Direito

22/05/2020 | domtotal.com

MPF quer investigar verba de propaganda do governo federal

A representação afirma que a secretaria direciona dinheiro para sites ideológicos e promove censura a veículos críticos ao governo, o que contraria a Constituição

Vereador Carlos Bolsonaro
Vereador Carlos Bolsonaro (AFP)

A Procuradoria Federal dos Direitos do Cidadão solicitou uma investigação na quinta-feira (21), para garantir a transparência dos gastos com publicidade realizados pelo governo federal em campanhas publicitárias. No documento, os procuradores pedem investigação sobre eventual improbidade administrativa por parte do secretário de Comunicação da Presidência da República, Fabio Wajngarten.

A representação afirma que a secretaria direciona dinheiro para sites ideológicos e promove censura a veículos críticos ao governo, o que contraria a Constituição.

A Procuradoria cobra providências para que a Secom se abstenha de selecionar, para publicar propaganda oficial, veículos "em razão de afinidades ideológicas". E pede que sejam adotados critérios técnicos no direcionamento dos anúncios.

Na quinta-feira (21), o Banco do Brasil retirou o veto ao site Jornal da Cidade Online para receber publicidade do banco após o vereador Carlos Bolsonaro (Republicanos-RJ), filho do presidente da República, Jair Bolsonaro, ter criticado a medida. A área de marketing e comunicação do BB, cujo gerente é Antonio Hamilton Rossell Mourão, filho do vice-presidente Hamilton Mourão, considerou exagerado o bloqueio e retomou a permissão para que o site, alinhado à direita conservadora, receba publicidade do banco. A decisão, no entanto, não foi divulgada.

O presidente do BB, Rubem Novaes, disse à reportagem que não concordou com a restrição e que o site não deveria ser punido.

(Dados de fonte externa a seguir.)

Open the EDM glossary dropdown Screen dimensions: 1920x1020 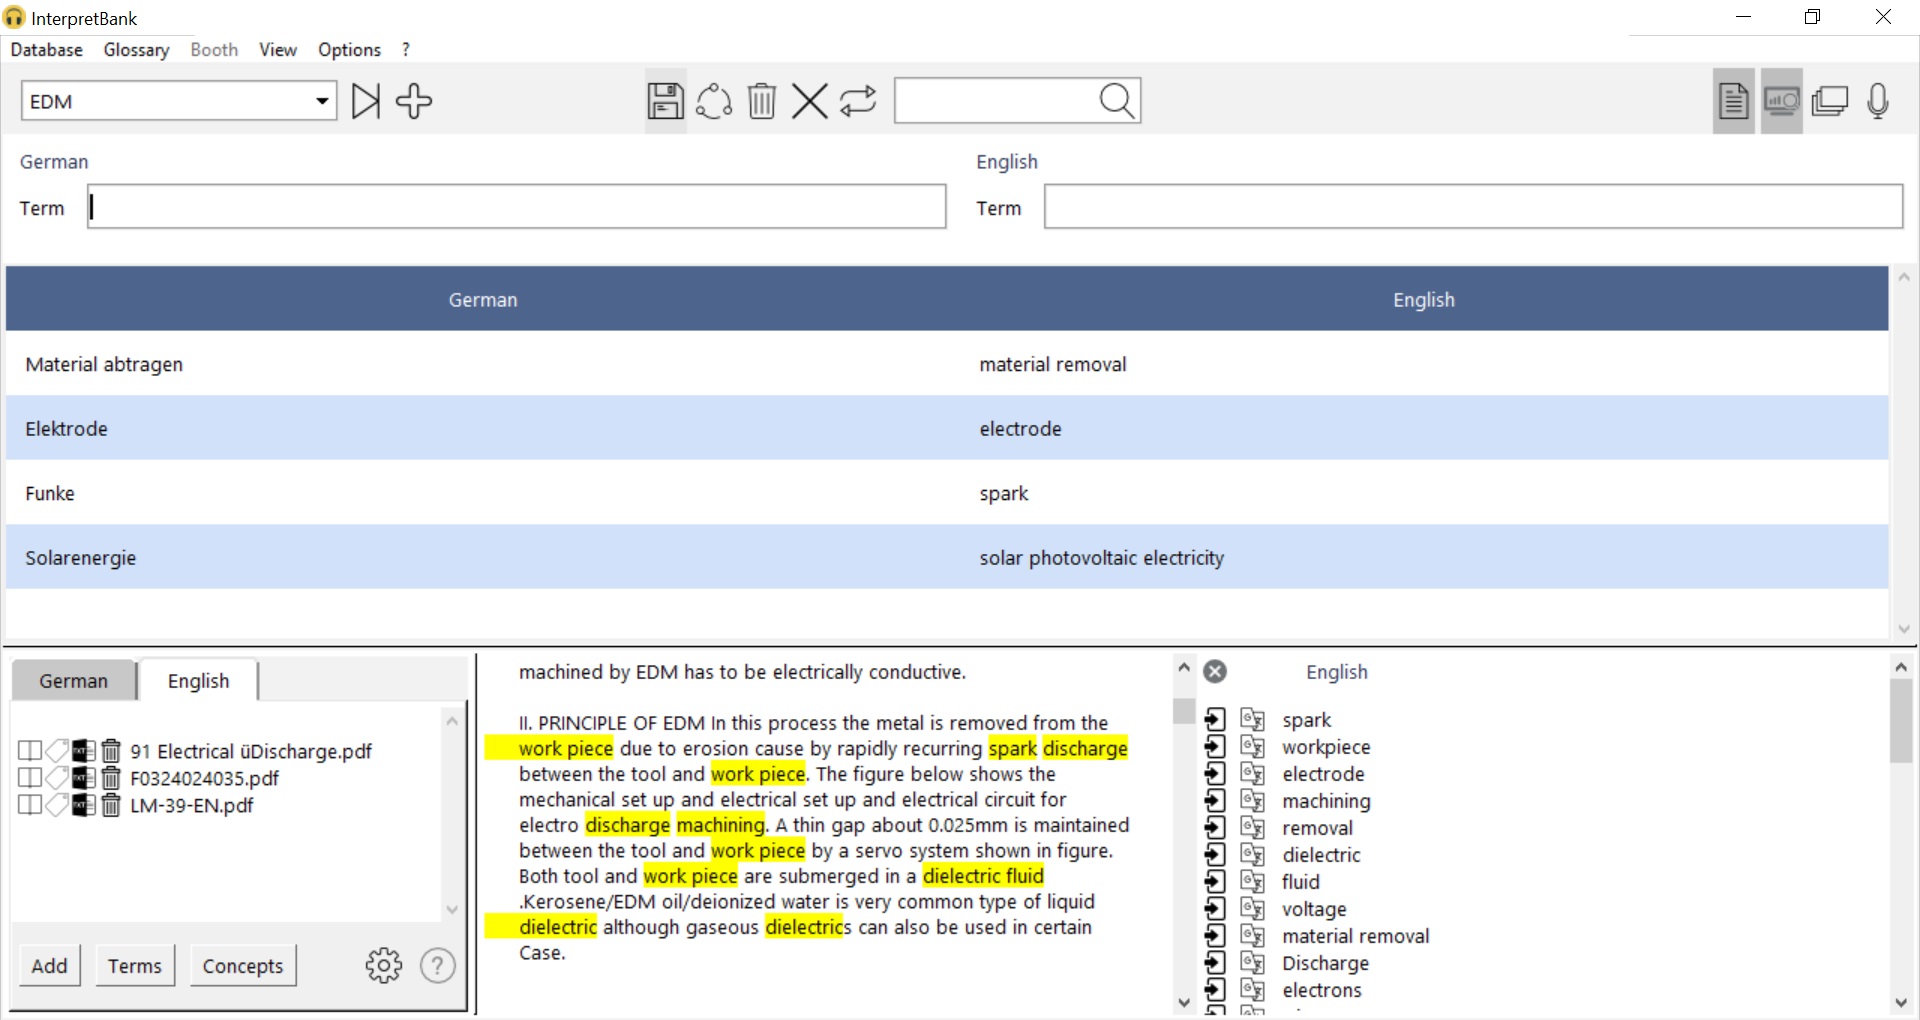321,101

Como mostrou o jornal O Estado de S. Paulo, na quarta-feira, Carlos Bolsonaro criticou a atitude da área de comunicação do BB de vetar anúncios no site.

"Marketing do @BancodoBrasil pisoteia em mídia alternativa que traz verdades omitidas. Não falarei nada pois dirão que estou atrapalhando... agora é você ligar os pontinhos mais uma vez e eu apanhar de novo, com muito orgulho! Obs: não conheço ninguém do @JornalDaCidadeO", escreveu o filho do presidente Jair Bolsonaro no Twitter.

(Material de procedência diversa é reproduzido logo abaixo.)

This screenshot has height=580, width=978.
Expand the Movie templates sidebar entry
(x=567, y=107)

O banco foi informado de que estava monetizando o site pelo Sleeping Giants Brasil. Trata-se de um perfil no Twitter que alerta empresas quando suas publicidades estão em sites com conteúdo racista ou de fake news. Nesse caso, o perfil comunicou o banco pela rede social de que sua publicidade estava numa página conhecida por espalhar fake news e, ainda, que é contra o isolamento social para combater a pandemia do coronavírus.

O Jornal da Cidade Online publicou pelo menos oito textos que foram desmentidos pelo Estadão Verifica.

Em nota, o editor do Jornal da Cidade Online afirmou que a escolha do site para veicular o anúncio deriva do "considerável número de acessos" no Estado. "Quanto às verificações realizadas pelo Estadão, foram matérias que, de acordo com as agências verificadoras, continham algumas imprecisões. Tanto é que foram prontamente corrigidas."

TCE-MS

O Tribunal de Contas do Estado de Mato Grosso do Sul determinou a exclusão de anúncio publicitário da Corte que vinha sendo veiculado no Jornal da Cidade Online. O anúncio foi excluído na noite de quarta. A peça publicitária era sobre medidas do TCE-MS relacionadas à capacitação de gestores no combate ao coronavírus.

Em nota, o Jornal da Cidade Online afirmou que a prefeitura e a Câmara de Campo Grande, além de empresas privadas do Estado, divulgaram campanhas na página. A presença do anúncio também foi destacada pelo Sleeping Giants Brasil.

A assessoria da Corte informou que o presidente do órgão, Iran Coelho das Neves, ordenou à agência de publicidade responsável pela campanha que suspendesse a divulgação no site.